Dan ShipperThe multi-threaded CEO

“I agree with the sentiment that OpenAI is back. It's not just this model. I think that with both GPT-5.3 Codex Spark and GPT-5.4, they're really going hard and catching up. I wouldn't say GPT-5.4 is the best model out there, but it's a model I use every day and I enjoy working with it.”

Kieran KlaassenThe Rails-pilled master of Claude Code

“I'm reaching for GPT-5.4 more than Codex 5.3—not because it's dramatically more intelligent on raw coding quality, but because it's much better to work with moment to moment. The thinking is readable enough that I can tell when it's drifting and steer it back.”

Naveen NaiduGraduate of IIT Bombay (the MIT of India 💅)

Legend:

Paradigm shift

Psyched about this release

It's okay, but I wouldn't use it every day

Trash release

The headline findings

Subscribers only

Only available for paid subscribers

Get full access to the verdicts, benchmarks, and model comparisons.

Subscribe to unlock →

Finding 01

Signal drift through layered review loops

Phase glass, ribbon ladder, static river around the handoff. Quiet markers hold their lane while the outer pass keeps folding back into the first frame of the task.

Velvet checkpoints, longer weather, and a measured hinge across the rollout path. The middle layer keeps echoing earlier notes without dropping the thread or flattening the edge cases.

First pass

Soft outline, narrow cadence, denser closure at the margin.

Second pass

Minor lift, longer contour, fewer breaks through the center.

Third pass

Tighter return path with the same shell and a cleaner stop.

Finding 02

Modular traces with a wider caution band

Lattice note, amber fork, and a small weather system over the review shelf. The structure looks calmer at first glance, then starts to widen into extra branches under pressure.

Winter syntax, patient seams, and a quiet bend through the finish line. The visible surface reads cleaner even when the lower layer keeps adding extra motion behind the wall.

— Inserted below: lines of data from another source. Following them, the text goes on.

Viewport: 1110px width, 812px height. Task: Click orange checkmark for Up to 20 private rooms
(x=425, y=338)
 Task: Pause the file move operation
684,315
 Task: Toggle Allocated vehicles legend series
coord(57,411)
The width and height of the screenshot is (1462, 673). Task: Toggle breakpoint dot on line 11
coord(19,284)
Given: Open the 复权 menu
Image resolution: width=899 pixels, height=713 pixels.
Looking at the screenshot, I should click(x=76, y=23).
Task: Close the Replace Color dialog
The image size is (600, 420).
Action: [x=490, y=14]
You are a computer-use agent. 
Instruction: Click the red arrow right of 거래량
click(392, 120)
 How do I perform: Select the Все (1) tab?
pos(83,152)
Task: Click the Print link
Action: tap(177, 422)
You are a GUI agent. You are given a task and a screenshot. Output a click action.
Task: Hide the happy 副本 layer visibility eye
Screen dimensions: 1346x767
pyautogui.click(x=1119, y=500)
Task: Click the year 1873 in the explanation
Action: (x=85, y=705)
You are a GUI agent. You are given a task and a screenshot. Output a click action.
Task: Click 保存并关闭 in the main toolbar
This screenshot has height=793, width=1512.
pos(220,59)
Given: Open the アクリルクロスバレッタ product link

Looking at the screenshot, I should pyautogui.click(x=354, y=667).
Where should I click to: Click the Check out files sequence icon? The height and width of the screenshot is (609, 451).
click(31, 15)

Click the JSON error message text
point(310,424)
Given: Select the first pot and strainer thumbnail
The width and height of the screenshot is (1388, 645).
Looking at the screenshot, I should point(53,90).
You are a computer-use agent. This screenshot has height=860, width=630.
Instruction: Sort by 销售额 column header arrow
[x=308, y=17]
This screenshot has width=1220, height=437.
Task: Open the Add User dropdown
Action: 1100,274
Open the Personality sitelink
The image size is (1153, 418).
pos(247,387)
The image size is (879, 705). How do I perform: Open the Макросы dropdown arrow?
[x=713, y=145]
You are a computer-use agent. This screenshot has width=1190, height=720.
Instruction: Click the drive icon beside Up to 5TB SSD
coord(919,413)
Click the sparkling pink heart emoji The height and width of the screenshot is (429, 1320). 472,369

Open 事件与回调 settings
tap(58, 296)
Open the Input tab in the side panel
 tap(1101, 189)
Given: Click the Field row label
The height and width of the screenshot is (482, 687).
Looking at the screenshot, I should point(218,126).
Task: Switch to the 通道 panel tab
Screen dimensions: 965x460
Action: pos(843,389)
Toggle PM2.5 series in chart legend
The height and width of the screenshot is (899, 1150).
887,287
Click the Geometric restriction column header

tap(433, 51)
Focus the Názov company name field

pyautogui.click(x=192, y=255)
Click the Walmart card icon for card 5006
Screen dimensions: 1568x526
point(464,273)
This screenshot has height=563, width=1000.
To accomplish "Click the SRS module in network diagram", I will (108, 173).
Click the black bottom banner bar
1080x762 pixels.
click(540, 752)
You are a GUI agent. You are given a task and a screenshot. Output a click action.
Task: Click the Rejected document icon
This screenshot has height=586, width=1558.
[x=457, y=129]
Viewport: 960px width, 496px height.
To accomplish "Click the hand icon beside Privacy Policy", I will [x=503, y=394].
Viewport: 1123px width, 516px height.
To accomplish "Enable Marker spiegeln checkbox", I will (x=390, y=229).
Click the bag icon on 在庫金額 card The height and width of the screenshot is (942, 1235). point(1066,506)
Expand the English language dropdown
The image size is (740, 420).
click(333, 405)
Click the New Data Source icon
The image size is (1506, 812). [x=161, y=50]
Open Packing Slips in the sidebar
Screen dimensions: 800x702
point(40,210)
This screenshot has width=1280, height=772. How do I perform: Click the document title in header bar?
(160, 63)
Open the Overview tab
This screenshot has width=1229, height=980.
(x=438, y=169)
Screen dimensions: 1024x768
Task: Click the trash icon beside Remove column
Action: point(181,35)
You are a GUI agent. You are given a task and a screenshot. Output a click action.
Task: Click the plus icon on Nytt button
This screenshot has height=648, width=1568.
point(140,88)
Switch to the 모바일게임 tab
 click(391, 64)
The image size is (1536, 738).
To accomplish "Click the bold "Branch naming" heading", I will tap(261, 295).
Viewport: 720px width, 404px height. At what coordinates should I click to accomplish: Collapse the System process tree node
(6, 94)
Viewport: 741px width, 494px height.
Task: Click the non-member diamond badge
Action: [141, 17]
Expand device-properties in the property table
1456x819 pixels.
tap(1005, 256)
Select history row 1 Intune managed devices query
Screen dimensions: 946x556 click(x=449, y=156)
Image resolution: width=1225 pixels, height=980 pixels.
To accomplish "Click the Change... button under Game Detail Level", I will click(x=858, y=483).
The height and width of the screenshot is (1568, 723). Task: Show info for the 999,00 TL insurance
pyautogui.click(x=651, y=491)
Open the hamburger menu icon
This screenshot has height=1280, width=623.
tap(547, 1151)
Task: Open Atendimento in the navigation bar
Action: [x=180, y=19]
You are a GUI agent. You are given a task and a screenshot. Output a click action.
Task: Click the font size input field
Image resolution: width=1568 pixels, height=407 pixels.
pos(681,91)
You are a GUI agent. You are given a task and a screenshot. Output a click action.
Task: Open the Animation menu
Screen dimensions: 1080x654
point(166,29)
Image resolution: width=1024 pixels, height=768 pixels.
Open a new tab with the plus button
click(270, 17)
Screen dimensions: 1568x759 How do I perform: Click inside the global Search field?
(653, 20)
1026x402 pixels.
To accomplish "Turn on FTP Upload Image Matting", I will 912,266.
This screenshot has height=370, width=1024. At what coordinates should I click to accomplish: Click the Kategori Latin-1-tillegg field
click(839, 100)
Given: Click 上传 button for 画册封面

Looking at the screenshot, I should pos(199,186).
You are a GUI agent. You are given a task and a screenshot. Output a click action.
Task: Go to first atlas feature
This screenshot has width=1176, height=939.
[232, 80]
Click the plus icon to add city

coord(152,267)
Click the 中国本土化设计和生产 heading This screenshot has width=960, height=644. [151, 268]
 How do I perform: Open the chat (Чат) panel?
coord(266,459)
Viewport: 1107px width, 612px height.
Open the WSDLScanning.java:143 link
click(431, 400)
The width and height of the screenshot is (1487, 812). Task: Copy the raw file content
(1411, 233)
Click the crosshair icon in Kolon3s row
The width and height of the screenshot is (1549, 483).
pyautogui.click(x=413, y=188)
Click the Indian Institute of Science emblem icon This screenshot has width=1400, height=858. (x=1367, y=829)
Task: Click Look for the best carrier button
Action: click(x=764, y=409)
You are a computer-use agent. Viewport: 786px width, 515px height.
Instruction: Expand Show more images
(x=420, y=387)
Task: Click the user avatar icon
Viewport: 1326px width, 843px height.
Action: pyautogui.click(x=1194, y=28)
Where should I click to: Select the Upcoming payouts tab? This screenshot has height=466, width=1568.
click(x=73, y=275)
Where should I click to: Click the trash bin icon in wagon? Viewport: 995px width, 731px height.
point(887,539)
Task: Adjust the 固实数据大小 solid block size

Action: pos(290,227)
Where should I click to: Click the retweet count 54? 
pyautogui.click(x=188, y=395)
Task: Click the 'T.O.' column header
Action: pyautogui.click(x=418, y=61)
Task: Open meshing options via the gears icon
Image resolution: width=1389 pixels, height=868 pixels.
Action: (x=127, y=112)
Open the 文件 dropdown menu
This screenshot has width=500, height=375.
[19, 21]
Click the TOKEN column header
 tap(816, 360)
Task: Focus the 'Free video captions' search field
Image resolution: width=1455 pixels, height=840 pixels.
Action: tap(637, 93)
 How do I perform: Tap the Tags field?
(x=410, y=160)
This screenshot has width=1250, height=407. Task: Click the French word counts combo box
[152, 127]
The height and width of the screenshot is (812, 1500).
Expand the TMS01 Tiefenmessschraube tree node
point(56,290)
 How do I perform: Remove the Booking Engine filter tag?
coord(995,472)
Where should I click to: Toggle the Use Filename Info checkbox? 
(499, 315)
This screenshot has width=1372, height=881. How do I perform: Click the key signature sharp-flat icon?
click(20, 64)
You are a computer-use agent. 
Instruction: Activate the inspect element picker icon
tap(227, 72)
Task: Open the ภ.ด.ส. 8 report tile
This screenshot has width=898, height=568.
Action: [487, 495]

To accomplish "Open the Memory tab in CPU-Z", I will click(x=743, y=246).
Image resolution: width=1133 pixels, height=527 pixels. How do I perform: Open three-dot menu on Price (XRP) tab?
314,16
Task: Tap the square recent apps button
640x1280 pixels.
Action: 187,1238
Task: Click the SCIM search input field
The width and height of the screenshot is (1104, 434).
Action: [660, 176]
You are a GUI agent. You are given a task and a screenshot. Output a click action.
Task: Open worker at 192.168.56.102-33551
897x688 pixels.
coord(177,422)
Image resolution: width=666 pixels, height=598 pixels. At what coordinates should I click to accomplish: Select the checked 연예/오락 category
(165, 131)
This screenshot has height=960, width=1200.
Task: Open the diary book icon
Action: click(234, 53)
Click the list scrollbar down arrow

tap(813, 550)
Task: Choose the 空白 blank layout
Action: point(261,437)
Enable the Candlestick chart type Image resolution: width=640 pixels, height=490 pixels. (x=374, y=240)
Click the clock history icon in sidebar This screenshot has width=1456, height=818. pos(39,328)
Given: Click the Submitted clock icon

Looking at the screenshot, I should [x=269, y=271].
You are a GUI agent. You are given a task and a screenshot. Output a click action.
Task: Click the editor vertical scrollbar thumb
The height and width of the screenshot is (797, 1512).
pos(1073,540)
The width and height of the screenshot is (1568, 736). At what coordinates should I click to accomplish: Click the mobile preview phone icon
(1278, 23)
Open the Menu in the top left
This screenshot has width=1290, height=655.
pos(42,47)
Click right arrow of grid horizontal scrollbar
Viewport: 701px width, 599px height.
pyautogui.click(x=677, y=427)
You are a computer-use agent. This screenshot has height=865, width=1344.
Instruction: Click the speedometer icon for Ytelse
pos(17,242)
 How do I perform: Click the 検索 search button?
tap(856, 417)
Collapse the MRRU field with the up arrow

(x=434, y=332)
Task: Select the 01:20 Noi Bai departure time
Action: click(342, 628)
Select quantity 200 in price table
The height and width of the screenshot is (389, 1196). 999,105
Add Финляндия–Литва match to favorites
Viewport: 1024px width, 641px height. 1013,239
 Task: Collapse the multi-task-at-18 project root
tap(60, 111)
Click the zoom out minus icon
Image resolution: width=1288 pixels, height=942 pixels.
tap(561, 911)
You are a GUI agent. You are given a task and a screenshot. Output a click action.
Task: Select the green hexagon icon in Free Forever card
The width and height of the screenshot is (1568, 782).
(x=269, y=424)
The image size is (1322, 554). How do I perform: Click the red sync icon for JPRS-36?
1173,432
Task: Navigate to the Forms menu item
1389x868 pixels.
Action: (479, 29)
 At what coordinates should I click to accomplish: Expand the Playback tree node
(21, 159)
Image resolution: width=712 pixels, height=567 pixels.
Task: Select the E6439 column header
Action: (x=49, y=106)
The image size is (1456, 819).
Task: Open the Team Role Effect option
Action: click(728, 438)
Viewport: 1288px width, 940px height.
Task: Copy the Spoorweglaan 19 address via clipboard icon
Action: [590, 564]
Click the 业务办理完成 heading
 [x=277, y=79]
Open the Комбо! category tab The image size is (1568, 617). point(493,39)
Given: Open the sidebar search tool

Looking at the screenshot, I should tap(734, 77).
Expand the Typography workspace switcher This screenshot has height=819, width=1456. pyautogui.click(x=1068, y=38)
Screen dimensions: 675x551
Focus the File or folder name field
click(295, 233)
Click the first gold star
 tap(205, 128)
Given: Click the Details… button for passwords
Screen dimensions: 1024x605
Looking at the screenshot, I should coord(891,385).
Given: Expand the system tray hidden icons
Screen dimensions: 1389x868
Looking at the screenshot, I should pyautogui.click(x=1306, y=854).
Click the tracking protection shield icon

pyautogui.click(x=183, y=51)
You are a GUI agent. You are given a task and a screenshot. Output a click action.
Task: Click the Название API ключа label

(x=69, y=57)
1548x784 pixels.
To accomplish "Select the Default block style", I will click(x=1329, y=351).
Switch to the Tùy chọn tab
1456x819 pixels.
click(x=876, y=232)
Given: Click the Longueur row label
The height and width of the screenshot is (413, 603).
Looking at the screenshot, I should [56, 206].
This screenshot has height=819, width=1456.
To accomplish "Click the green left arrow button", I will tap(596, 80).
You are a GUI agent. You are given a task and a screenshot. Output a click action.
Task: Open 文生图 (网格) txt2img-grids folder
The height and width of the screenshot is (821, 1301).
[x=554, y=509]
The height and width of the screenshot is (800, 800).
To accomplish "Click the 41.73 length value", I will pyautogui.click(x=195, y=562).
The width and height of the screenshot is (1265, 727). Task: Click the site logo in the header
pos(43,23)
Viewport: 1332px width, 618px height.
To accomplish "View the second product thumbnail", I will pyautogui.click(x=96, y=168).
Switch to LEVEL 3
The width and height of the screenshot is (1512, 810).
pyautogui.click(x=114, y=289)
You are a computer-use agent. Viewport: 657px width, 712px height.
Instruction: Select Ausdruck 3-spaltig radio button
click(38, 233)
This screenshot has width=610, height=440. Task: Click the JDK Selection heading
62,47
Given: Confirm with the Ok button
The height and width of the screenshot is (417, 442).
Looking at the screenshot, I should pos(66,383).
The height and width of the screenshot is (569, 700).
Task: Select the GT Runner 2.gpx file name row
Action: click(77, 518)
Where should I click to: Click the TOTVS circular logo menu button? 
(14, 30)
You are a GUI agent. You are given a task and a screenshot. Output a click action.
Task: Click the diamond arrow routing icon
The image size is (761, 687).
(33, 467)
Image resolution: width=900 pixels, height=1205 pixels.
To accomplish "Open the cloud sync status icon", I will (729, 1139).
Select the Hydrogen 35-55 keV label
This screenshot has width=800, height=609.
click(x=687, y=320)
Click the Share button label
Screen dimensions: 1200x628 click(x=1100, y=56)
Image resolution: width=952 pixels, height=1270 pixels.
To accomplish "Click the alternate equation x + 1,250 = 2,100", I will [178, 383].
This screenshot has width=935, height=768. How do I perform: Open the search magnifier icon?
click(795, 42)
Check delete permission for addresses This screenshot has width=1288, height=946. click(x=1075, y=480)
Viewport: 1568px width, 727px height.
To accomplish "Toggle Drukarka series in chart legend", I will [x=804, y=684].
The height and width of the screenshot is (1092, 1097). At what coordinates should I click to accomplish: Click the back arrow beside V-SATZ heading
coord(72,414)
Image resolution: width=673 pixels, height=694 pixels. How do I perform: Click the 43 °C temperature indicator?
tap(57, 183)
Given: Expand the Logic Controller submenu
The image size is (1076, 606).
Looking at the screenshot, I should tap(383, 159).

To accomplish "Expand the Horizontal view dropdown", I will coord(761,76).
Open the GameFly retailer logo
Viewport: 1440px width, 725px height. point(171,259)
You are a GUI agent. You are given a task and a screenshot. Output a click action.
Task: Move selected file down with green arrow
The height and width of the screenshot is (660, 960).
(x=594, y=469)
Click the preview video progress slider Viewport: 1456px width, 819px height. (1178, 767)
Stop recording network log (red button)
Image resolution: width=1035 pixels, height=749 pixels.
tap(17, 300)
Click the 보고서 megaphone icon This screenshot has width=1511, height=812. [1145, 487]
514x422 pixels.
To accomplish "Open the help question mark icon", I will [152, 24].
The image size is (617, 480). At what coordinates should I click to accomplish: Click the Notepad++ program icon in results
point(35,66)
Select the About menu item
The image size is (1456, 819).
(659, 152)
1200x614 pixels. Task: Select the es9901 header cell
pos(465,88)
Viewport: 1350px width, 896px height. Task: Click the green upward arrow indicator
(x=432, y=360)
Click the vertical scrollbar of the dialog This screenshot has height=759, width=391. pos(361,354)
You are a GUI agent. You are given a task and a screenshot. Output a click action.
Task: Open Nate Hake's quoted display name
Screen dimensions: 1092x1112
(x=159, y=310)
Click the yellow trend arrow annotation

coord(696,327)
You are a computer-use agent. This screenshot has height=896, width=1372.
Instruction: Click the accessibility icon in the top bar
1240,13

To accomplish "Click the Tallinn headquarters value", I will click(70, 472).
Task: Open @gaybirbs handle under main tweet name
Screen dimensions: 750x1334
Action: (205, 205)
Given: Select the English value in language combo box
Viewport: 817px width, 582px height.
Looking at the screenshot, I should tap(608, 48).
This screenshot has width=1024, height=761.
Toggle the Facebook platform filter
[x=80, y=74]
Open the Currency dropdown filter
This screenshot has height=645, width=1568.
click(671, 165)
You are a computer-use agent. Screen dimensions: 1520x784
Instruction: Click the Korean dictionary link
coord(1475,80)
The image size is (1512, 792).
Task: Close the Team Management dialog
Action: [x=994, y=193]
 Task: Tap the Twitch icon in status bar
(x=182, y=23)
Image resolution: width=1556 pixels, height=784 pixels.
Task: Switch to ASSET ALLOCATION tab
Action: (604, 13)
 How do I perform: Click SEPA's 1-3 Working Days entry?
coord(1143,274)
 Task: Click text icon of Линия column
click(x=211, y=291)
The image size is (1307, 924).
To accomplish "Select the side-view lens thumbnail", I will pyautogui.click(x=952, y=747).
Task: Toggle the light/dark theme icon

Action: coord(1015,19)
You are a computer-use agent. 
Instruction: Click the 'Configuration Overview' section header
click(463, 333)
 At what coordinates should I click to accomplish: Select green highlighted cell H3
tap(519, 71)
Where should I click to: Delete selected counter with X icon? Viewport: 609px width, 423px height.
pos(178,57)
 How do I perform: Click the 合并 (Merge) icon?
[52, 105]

Layered preview frame, preserved at article scale without exposing the underlying asset.

Quick verdict by use case

Structured planning

Crisp lane, lower haze, and a steadier chain through adjacent moves.

Bounded builds

Sharper handoff, quicker resolve, and visible order in the main loop.

Large surface systems

More spread, looser braid, and a softer lock between distant pages.

Long autonomous runs

Keeps its shape for a while, then asks for a firmer rail to stay aligned.

Visual pages

A richer silhouette with enough polish to feel intentional at a glance.

Native edges

Sharper peaks, wider misses, and more variance at the hardware seam.

Performance arc

Hollow stations, stacked gradients, and a measured climb across the trial bed. The frame keeps its stride through the obvious turns while the outer shell smooths over the deeper noise.

This preview keeps article density and line length intact while replacing the real benchmark discussion with neutral filler.